The important manifestation of robot intelligence is the ability to naturally interact and autonomously make decisions. Traditional approaches to robot control often compartmentalize perception, planning, and decision-making, simplifying system design but limiting the synergy between different information streams. This compartmentalization poses challenges in achieving seamless autonomous reasoning, decision-making, and action execution. To address these limitations, a novel paradigm, named Vision-Language-Action tasks for QUAdruped Robots (QUAR-VLA), has been introduced in this paper. This approach tightly integrates visual information and instructions to generate executable actions, effectively merging perception, planning, and decision-making. The central idea is to elevate the overall intelligence of the robot. Within this framework, a notable challenge lies in aligning fine-grained instructions with visual perception information. This emphasizes the complexity involved in ensuring that the robot accurately interprets and acts upon detailed instructions in harmony with its visual observations.
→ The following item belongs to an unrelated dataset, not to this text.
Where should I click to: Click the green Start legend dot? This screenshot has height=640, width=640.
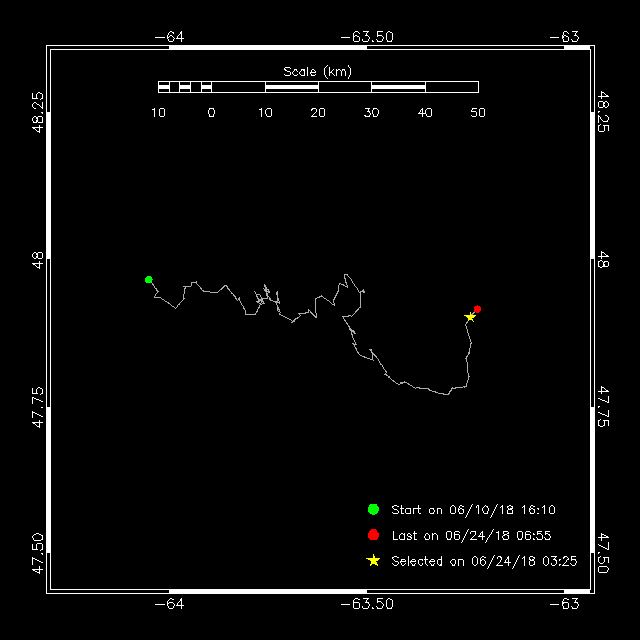coord(373,509)
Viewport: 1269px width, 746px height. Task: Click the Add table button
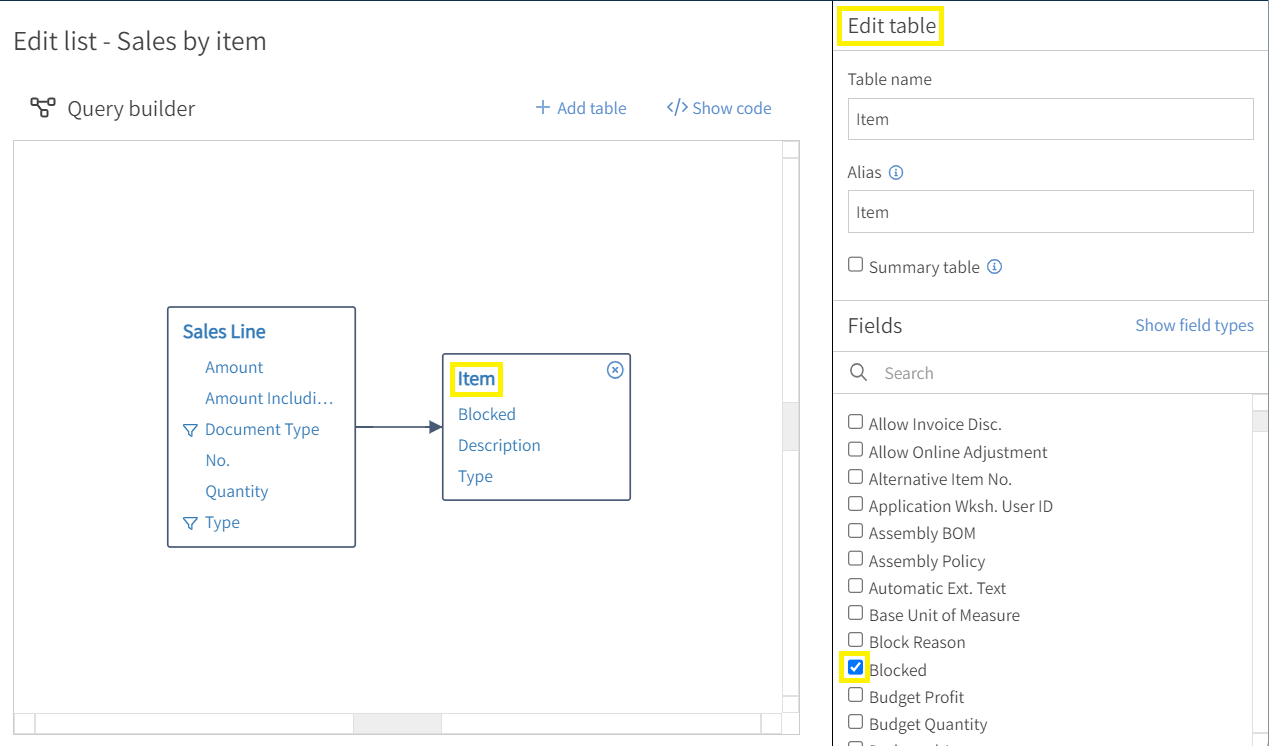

Consequently, we propose QUAdruped Robotic Transformer (QUART), a family of VLA models to integrate visual information and instructions from diverse modalities as input and generates executable actions for real-world robots and present QUAdruped Robot Dataset (QUARD), a large-scale multi-task dataset including navigation, complex terrain locomotion, and whole-body manipulation tasks for training QUART models. Our extensive evaluation (4000 evaluation trials) shows that our approach leads to performant robotic policies and enables QUART to obtain a range of emergent capabilities.
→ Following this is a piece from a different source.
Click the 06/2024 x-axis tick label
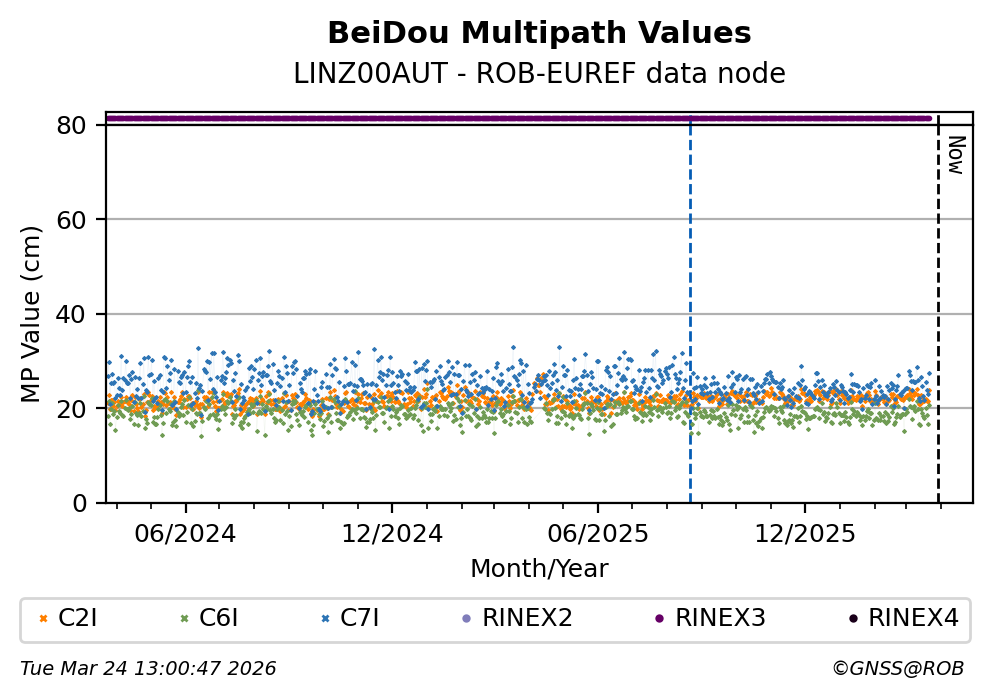Screen dimensions: 993x699 tap(185, 534)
翻译：机器人智能的重要体现是其自然交互与自主决策能力。传统机器人控制方法常将感知、规划与决策分离，虽简化了系统设计，却限制了不同信息流之间的协同作用。这种分离式设计使得实现无缝的自主推理、决策与动作执行面临挑战。为突破上述局限，本文提出一种名为“四足机器人视觉-语言-动作任务”（QUAR-VLA）的新型范式。该方法深度融合视觉信息与指令，直接生成可执行动作，将感知、规划与决策过程有效整合，其核心理念在于提升机器人的整体智能水平。在该框架下，关键挑战在于实现细粒度指令与视觉感知信息的精确对齐，这凸显了确保机器人在视觉观测指导下准确理解并执行复杂指令的复杂性。为此，我们提出四足机器人变换器（QUART）——一系列视觉-语言-动作（VLA）模型，该模型将不同模态的视觉信息与指令作为输入，为真实世界机器人生成可执行动作；同时构建四足机器人数据集（QUARD），这是一个包含导航、复杂地形移动及全身操控任务的大规模多任务数据集，用于训练QUART模型。通过大规模评估（4000次试验）表明，本方法可生成高性能机器人策略，并使QUART具备一系列涌现能力。